PROBLEM STATEMENT |
Among the lines below, copy exactly those from the one with "Privacy Policy (52, 2540)" through the one with "改装欣赏 (252, 53)", counting both ends.
Top of RECORDS PROVIDED
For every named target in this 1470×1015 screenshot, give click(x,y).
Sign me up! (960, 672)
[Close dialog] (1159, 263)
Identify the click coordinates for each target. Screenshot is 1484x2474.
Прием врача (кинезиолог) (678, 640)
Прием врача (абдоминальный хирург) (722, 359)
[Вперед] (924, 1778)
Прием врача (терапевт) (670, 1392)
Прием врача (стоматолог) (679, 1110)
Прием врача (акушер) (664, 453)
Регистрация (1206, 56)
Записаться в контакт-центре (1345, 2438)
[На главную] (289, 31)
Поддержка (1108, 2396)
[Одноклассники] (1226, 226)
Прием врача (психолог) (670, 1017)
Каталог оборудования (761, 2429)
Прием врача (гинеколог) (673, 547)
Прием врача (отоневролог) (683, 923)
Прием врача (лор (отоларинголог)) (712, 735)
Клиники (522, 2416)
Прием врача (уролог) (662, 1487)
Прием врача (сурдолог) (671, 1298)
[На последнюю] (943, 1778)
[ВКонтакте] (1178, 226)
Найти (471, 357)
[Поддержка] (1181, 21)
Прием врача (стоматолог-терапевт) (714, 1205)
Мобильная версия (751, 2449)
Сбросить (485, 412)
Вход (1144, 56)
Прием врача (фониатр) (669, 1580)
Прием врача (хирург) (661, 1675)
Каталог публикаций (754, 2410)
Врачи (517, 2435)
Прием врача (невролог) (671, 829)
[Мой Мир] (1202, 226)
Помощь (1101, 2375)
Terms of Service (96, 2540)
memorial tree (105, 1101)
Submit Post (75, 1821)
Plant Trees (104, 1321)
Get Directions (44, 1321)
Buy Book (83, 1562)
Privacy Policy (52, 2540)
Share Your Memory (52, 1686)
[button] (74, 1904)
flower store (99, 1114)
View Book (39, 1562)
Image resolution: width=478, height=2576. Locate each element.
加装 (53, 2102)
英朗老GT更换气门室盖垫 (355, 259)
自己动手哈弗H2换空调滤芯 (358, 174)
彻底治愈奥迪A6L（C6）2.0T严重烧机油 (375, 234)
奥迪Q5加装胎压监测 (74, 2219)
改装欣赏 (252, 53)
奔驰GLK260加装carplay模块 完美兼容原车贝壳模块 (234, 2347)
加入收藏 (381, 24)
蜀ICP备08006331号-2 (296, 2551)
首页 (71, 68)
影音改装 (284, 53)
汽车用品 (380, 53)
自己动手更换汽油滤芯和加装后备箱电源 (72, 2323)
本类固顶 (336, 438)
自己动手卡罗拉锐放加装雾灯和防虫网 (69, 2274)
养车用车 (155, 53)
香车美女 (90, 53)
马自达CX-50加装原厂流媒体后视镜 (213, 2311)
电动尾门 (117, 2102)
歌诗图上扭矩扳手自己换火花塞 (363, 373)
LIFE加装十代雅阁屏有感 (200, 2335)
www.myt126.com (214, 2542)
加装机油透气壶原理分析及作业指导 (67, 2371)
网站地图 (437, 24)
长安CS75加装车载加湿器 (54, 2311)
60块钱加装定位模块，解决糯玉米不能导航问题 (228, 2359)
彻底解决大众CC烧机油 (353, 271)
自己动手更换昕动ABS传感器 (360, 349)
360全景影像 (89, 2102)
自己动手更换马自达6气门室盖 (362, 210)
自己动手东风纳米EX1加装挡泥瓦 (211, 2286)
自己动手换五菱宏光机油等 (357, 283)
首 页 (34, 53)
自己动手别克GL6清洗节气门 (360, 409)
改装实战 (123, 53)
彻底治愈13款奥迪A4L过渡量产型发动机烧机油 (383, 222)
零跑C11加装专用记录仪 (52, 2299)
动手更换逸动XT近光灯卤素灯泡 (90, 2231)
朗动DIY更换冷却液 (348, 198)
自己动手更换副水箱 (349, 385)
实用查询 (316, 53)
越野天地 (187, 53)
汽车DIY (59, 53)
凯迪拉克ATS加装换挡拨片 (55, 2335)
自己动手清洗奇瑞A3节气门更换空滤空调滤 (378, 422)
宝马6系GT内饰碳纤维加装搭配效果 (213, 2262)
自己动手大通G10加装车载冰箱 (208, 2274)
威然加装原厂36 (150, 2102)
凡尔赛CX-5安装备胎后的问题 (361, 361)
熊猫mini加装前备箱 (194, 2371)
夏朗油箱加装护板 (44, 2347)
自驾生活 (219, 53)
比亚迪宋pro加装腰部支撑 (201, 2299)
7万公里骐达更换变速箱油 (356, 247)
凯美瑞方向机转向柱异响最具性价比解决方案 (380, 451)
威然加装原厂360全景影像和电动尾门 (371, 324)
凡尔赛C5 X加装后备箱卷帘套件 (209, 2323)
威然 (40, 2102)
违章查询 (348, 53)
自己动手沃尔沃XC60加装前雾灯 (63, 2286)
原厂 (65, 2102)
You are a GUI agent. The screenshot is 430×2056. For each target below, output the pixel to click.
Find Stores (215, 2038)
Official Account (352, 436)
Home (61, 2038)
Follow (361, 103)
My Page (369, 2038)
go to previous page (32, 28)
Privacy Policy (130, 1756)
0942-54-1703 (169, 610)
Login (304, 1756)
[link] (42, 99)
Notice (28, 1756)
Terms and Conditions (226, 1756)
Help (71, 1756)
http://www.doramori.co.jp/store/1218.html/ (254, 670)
Bottom of RECORDS PROVIDED
YOUR RESPONSE |
Privacy Policy (52, 2540)
Share Your Memory (52, 1686)
[button] (74, 1904)
flower store (99, 1114)
View Book (39, 1562)
Image resolution: width=478, height=2576. Locate each element.
加装 (53, 2102)
英朗老GT更换气门室盖垫 (355, 259)
自己动手哈弗H2换空调滤芯 (358, 174)
彻底治愈奥迪A6L（C6）2.0T严重烧机油 (375, 234)
奥迪Q5加装胎压监测 (74, 2219)
改装欣赏 (252, 53)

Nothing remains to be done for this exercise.